Quid, sul Corriere il progetto delle mascherine made in coop

Quid, sul Corriere il progetto delle mascherine made in coop

Padova, 13 maggio 2020 – È stato il sesto progetto ad ottenere la certificazione dell’Istituto superiore di sanità. Il sesto su 270. Un riconoscimento importante per la cordata guidata dalla cooperativa Quid e sostenuta da Coopfond, che produce mascherine lavabili e riutilizzabili. Ma la presidente di Quid Anna Fiscale guarda già avanti: “La riconversione ci ha obbligato a farci nuove competenze e il patrimonio che abbiamo imparato resterà anche dopo questa emergenza: adesso sono mascherine, domani chissà”.

 

L’esperienza del progetto voluto da Legacoop, capace di riunire 12 cooperative sparse in tutto il Paese, è stato al centro di un’intervista che la settimana scorsa Paolo Foschini ha fatto con Anna Fiscale, sul Corriere della Sera.  Lo stop racconta “ovviamente è stata una botta, come per tutti. Ma grazie alle mascherine la produzione è ripartita dopo due sole settimane di blocco. In cassa integrazione resta il personale dei punti vendita. Riapriremo anche quelli e guardiamo al futuro con fiducia”.

 

“Bisognava superare cinque test diversi – racconta la presidente di Quid – da quello sulla rimozione batterica all’altro sulla resistenza al flusso, e altri ancora.
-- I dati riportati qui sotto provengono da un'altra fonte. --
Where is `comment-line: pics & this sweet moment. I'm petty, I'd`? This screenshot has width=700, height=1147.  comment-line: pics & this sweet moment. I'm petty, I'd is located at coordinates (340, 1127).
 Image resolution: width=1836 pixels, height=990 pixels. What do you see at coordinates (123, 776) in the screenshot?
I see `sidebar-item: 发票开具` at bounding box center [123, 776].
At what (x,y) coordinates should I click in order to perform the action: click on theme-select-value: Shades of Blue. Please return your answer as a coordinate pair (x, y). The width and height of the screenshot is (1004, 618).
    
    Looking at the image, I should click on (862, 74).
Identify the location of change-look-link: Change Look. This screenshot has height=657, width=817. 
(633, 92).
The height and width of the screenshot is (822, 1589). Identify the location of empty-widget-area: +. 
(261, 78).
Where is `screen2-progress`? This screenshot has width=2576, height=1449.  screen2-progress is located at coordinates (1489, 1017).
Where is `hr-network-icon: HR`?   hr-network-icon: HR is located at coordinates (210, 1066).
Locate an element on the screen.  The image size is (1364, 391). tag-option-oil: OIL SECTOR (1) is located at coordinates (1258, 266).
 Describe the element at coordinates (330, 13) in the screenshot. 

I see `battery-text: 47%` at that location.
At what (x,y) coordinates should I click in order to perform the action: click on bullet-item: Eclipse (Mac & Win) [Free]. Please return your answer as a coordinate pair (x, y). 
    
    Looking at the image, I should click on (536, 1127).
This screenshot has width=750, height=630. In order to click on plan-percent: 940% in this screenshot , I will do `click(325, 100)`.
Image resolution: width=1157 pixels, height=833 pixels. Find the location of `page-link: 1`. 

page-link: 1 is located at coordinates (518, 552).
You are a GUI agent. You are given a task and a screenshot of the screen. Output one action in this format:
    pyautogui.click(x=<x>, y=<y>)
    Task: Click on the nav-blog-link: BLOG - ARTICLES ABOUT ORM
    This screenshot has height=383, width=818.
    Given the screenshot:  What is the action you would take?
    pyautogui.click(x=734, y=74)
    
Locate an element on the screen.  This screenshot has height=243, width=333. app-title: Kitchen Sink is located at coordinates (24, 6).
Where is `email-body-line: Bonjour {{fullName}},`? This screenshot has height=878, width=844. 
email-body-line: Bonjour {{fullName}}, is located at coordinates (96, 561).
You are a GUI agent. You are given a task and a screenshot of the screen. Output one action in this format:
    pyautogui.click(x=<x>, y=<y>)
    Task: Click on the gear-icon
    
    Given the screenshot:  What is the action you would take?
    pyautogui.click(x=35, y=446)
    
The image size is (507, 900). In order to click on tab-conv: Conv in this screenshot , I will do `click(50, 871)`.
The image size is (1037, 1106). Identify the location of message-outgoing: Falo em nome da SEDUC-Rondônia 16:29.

Mentre i test andavano avanti abbiamo avviato una serie di procedure interne all’impresa: per rendere tracciabile il prodotto e per fare in modo che il nostro lavoro stesso fosse più sicuro dotandoci a nostra volta di camici, maschere, guanti. E già prima di avere il via libera avevamo aderito a una rete di una decina di altre cooperative riconvertite per rifornire di mascherine”.